The properties of particles in periodic potentials are determined not only by the energy-band structure but also by the topology of the eigenstates in the bands. Following a closed trajectory in momentum space within the Brillouin zone, a particle may acquire a Berry phase that is the integral of the Berry curvature over the surface bounded by the contour. The periodicity of the lattice requires that the integral over the entire Brillouin zone is quantized, which implies the existence of topological invariants underlying the behavior of the system.

In a paper appearing in *Physical Review A*, Hannah Price and Nigel Cooper at the University of Cambridge, UK, propose a new protocol for mapping the local Berry curvature in ultracold gas experiments. The idea consists of adiabatically moving an atomic wave packet in a two-dimensional lattice subjected to an external force. Even though the trajectory in real-space is very complicated, the path in momentum space can be traced and, most importantly, the force can be cleverly managed in such a way to measure the effect of the Berry curvature at each point in the Brillouin zone.

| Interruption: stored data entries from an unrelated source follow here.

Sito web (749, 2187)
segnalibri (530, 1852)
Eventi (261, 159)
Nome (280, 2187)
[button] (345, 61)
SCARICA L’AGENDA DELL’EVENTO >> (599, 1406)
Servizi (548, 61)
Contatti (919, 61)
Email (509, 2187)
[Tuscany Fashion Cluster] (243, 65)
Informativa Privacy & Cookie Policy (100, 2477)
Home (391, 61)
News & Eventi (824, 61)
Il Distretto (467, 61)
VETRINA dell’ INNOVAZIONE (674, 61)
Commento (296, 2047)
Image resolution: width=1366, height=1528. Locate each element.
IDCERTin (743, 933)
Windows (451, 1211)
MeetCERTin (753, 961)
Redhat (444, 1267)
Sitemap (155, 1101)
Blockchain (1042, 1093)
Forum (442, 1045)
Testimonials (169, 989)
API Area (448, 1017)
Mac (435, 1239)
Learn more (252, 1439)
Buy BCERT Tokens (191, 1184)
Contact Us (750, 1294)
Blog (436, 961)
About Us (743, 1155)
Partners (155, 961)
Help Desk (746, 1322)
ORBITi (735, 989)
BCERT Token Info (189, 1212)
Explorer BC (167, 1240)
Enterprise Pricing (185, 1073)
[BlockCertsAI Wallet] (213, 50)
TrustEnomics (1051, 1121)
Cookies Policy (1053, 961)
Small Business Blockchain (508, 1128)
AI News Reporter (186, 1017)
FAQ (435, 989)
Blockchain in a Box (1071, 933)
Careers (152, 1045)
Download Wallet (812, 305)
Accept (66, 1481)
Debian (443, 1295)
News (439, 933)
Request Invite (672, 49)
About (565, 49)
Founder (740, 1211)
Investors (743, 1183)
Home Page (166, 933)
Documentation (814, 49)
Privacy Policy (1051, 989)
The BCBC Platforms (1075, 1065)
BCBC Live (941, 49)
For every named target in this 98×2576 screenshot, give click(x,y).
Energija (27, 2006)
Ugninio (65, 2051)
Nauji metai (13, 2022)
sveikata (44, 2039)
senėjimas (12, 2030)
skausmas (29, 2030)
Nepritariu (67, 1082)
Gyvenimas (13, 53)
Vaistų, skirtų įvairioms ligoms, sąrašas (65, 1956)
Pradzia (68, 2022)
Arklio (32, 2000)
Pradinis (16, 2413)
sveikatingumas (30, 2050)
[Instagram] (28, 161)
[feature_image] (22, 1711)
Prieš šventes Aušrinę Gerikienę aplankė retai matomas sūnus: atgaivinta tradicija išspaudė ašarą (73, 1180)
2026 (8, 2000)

Price and Cooper show how their protocol is expected to work in the case of an asymmetric hexagonal lattice and in the so-called “optical flux lattices,” where the atoms feel an artificial magnetic field with high flux density. They also provide concrete arguments about the feasibility of experiments with the state-of-the-art techniques. A successful program in this direction could eventually open new perspectives in the study of quantum Hall physics in ultracold gases and, more generally, of topological effects in the dynamics of matter waves. – *Franco Dalfovo*